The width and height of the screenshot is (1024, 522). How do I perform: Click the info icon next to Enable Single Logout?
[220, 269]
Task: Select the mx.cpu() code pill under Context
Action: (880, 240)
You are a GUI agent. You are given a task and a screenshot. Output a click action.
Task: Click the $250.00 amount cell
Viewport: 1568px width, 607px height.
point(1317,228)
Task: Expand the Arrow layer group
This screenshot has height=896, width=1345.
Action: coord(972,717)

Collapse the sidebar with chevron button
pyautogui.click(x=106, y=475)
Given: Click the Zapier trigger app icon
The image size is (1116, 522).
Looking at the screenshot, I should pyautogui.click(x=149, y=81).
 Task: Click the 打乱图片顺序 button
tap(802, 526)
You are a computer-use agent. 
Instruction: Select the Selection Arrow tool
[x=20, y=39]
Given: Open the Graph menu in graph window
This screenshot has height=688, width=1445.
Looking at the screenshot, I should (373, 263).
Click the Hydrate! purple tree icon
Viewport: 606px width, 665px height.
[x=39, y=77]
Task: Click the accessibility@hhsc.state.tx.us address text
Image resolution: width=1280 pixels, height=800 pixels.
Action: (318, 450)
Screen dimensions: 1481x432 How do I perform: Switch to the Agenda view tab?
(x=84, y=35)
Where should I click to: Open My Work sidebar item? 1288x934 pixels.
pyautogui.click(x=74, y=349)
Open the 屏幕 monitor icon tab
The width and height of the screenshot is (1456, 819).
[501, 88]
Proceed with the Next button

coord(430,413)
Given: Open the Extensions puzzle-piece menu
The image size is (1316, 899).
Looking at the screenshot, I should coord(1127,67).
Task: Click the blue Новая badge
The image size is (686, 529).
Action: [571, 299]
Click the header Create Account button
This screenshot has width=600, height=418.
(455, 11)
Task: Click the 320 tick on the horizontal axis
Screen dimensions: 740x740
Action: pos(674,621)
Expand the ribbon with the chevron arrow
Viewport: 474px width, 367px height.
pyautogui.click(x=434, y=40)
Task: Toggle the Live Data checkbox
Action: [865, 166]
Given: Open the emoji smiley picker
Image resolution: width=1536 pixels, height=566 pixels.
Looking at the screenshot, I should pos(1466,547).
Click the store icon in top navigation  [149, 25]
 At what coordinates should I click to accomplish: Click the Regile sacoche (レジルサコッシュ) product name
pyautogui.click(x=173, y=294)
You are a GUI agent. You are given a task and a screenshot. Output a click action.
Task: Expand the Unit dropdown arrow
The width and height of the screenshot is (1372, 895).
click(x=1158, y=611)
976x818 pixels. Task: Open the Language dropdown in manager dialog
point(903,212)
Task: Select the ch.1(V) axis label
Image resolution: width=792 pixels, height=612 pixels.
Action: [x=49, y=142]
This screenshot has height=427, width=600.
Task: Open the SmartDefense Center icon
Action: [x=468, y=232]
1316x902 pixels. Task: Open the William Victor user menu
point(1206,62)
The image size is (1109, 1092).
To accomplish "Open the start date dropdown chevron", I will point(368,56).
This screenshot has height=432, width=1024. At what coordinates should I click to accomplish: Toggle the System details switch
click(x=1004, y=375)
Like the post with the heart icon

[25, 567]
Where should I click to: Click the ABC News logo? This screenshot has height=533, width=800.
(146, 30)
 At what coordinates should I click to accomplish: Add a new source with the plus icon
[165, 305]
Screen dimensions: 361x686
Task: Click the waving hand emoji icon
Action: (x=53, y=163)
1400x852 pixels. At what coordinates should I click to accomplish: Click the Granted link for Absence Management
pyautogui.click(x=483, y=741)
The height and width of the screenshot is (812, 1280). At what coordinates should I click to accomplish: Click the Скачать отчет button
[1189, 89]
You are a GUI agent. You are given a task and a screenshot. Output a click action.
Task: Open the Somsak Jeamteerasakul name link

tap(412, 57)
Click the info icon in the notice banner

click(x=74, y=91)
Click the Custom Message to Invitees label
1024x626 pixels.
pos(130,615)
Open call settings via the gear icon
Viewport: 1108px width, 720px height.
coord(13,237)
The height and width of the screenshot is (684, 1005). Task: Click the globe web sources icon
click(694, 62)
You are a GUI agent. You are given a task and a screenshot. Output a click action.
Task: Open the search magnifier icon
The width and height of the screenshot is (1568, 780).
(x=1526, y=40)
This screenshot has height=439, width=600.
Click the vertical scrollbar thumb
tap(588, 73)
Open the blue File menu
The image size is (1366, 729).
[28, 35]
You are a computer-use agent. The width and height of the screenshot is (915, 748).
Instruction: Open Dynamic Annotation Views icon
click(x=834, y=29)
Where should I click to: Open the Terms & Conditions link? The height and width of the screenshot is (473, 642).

=====

*WHAT YOU NEED TO DO*: From the data above, extract every line in its exact form.

*WRITTEN ANSWER*:
The width and height of the screenshot is (1024, 522). How do I perform: Click the info icon next to Enable Single Logout?
[220, 269]
Task: Select the mx.cpu() code pill under Context
Action: (880, 240)
You are a GUI agent. You are given a task and a screenshot. Output a click action.
Task: Click the $250.00 amount cell
Viewport: 1568px width, 607px height.
point(1317,228)
Task: Expand the Arrow layer group
This screenshot has height=896, width=1345.
Action: coord(972,717)

Collapse the sidebar with chevron button
pyautogui.click(x=106, y=475)
Given: Click the Zapier trigger app icon
The image size is (1116, 522).
Looking at the screenshot, I should pyautogui.click(x=149, y=81).
 Task: Click the 打乱图片顺序 button
tap(802, 526)
You are a computer-use agent. 
Instruction: Select the Selection Arrow tool
[x=20, y=39]
Given: Open the Graph menu in graph window
This screenshot has height=688, width=1445.
Looking at the screenshot, I should (373, 263).
Click the Hydrate! purple tree icon
Viewport: 606px width, 665px height.
[x=39, y=77]
Task: Click the accessibility@hhsc.state.tx.us address text
Image resolution: width=1280 pixels, height=800 pixels.
Action: (318, 450)
Screen dimensions: 1481x432 How do I perform: Switch to the Agenda view tab?
(x=84, y=35)
Where should I click to: Open My Work sidebar item? 1288x934 pixels.
pyautogui.click(x=74, y=349)
Open the 屏幕 monitor icon tab
The width and height of the screenshot is (1456, 819).
[501, 88]
Proceed with the Next button

coord(430,413)
Given: Open the Extensions puzzle-piece menu
The image size is (1316, 899).
Looking at the screenshot, I should coord(1127,67).
Task: Click the blue Новая badge
The image size is (686, 529).
Action: [571, 299]
Click the header Create Account button
This screenshot has width=600, height=418.
(455, 11)
Task: Click the 320 tick on the horizontal axis
Screen dimensions: 740x740
Action: pos(674,621)
Expand the ribbon with the chevron arrow
Viewport: 474px width, 367px height.
pyautogui.click(x=434, y=40)
Task: Toggle the Live Data checkbox
Action: [865, 166]
Given: Open the emoji smiley picker
Image resolution: width=1536 pixels, height=566 pixels.
Looking at the screenshot, I should pos(1466,547).
Click the store icon in top navigation  [149, 25]
 At what coordinates should I click to accomplish: Click the Regile sacoche (レジルサコッシュ) product name
pyautogui.click(x=173, y=294)
You are a GUI agent. You are given a task and a screenshot. Output a click action.
Task: Expand the Unit dropdown arrow
The width and height of the screenshot is (1372, 895).
click(x=1158, y=611)
976x818 pixels. Task: Open the Language dropdown in manager dialog
point(903,212)
Task: Select the ch.1(V) axis label
Image resolution: width=792 pixels, height=612 pixels.
Action: [x=49, y=142]
This screenshot has height=427, width=600.
Task: Open the SmartDefense Center icon
Action: [x=468, y=232]
1316x902 pixels. Task: Open the William Victor user menu
point(1206,62)
The image size is (1109, 1092).
To accomplish "Open the start date dropdown chevron", I will point(368,56).
This screenshot has height=432, width=1024. At what coordinates should I click to accomplish: Toggle the System details switch
click(x=1004, y=375)
Like the post with the heart icon

[25, 567]
Where should I click to: Click the ABC News logo? This screenshot has height=533, width=800.
(146, 30)
 At what coordinates should I click to accomplish: Add a new source with the plus icon
[165, 305]
Screen dimensions: 361x686
Task: Click the waving hand emoji icon
Action: (x=53, y=163)
1400x852 pixels. At what coordinates should I click to accomplish: Click the Granted link for Absence Management
pyautogui.click(x=483, y=741)
The height and width of the screenshot is (812, 1280). At what coordinates should I click to accomplish: Click the Скачать отчет button
[1189, 89]
You are a GUI agent. You are given a task and a screenshot. Output a click action.
Task: Open the Somsak Jeamteerasakul name link

tap(412, 57)
Click the info icon in the notice banner

click(x=74, y=91)
Click the Custom Message to Invitees label
1024x626 pixels.
pos(130,615)
Open call settings via the gear icon
Viewport: 1108px width, 720px height.
coord(13,237)
The height and width of the screenshot is (684, 1005). Task: Click the globe web sources icon
click(694, 62)
You are a GUI agent. You are given a task and a screenshot. Output a click action.
Task: Open the search magnifier icon
The width and height of the screenshot is (1568, 780).
(x=1526, y=40)
This screenshot has height=439, width=600.
Click the vertical scrollbar thumb
tap(588, 73)
Open the blue File menu
The image size is (1366, 729).
[28, 35]
You are a computer-use agent. The width and height of the screenshot is (915, 748).
Instruction: Open Dynamic Annotation Views icon
click(x=834, y=29)
Where should I click to: Open the Terms & Conditions link? The height and width of the screenshot is (473, 642).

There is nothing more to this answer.